Task statement.
The response must consist of the lines from the one holding "Given: Click the save floppy disk icon" through the final line of the entries, given again exactly and without any pictures.

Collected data
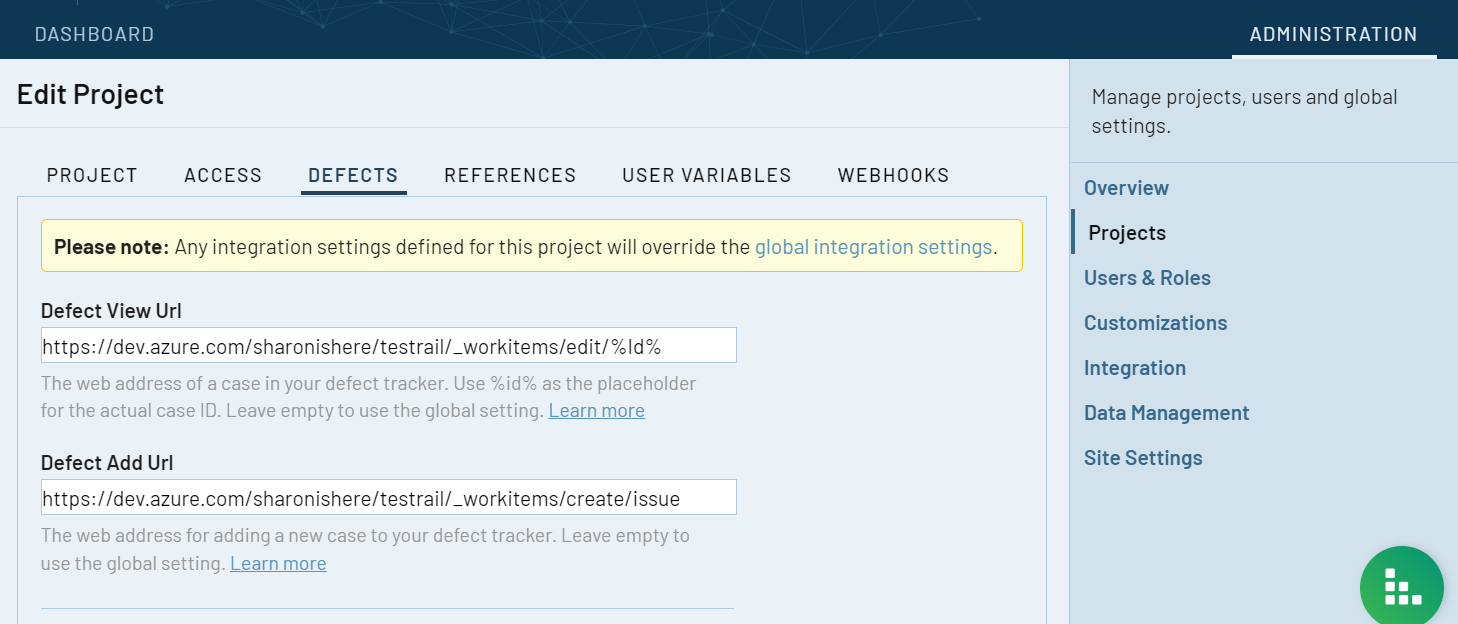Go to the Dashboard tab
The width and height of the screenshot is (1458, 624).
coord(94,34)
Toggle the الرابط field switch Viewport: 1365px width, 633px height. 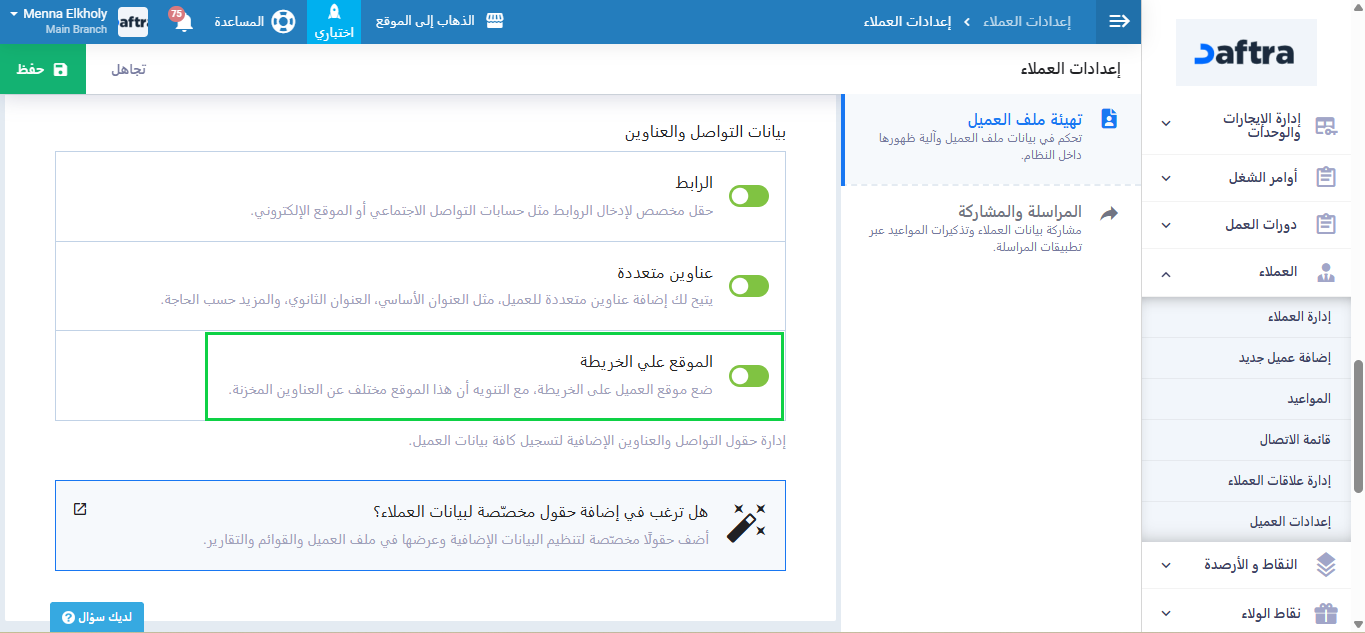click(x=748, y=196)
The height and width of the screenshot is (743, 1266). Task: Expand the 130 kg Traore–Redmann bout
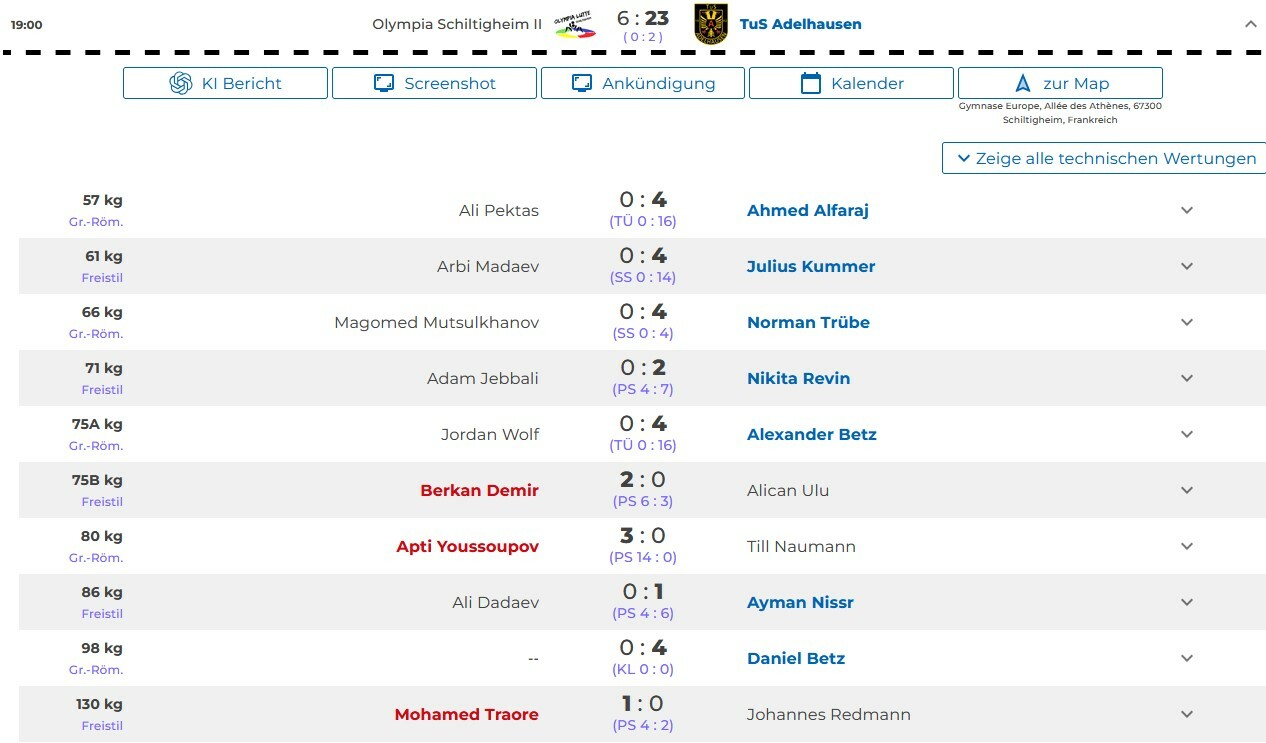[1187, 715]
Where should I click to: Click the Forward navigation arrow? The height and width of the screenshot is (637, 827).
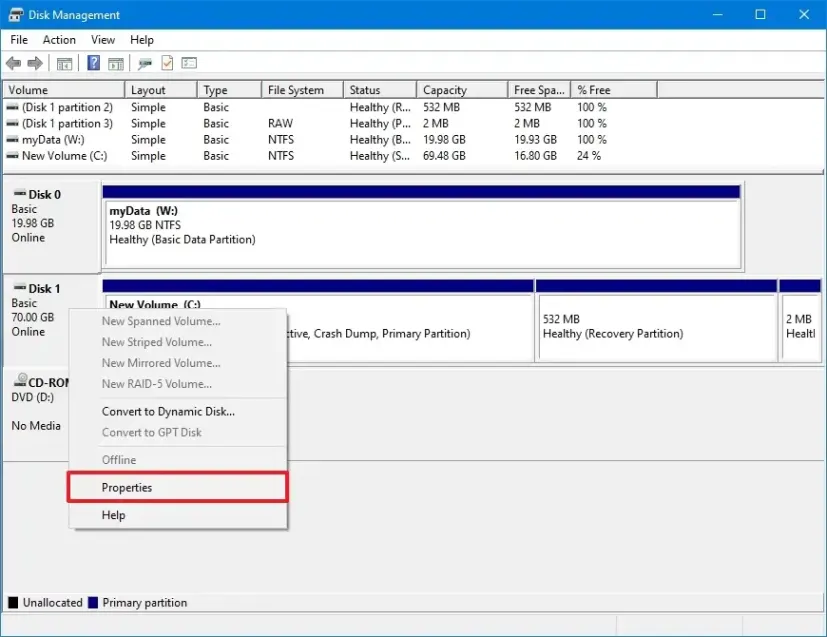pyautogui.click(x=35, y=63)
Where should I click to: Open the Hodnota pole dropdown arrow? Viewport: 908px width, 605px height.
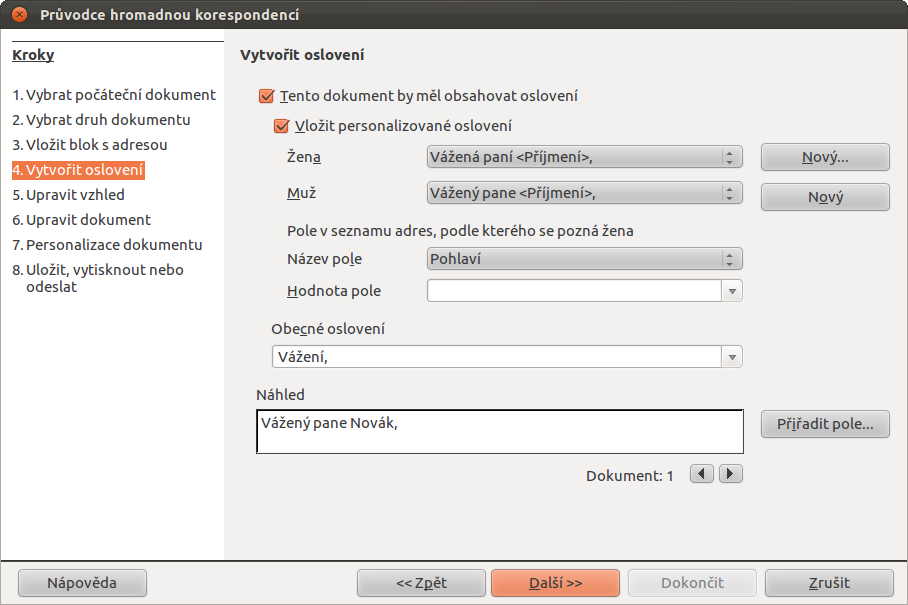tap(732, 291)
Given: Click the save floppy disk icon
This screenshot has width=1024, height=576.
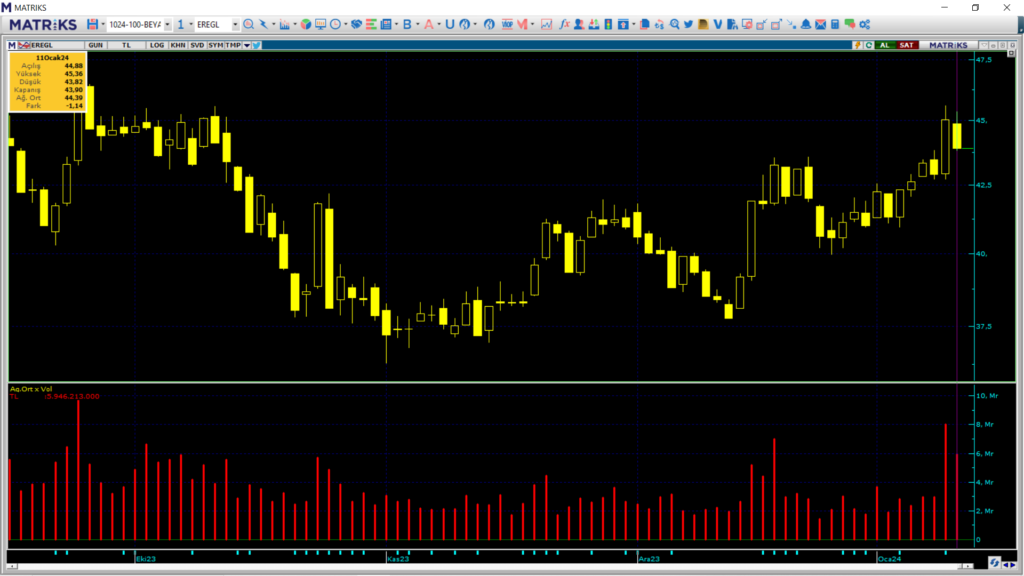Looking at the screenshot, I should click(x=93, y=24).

Output for this exercise.
Given: Click the save floppy disk icon
This screenshot has width=1024, height=576.
Looking at the screenshot, I should click(x=93, y=24).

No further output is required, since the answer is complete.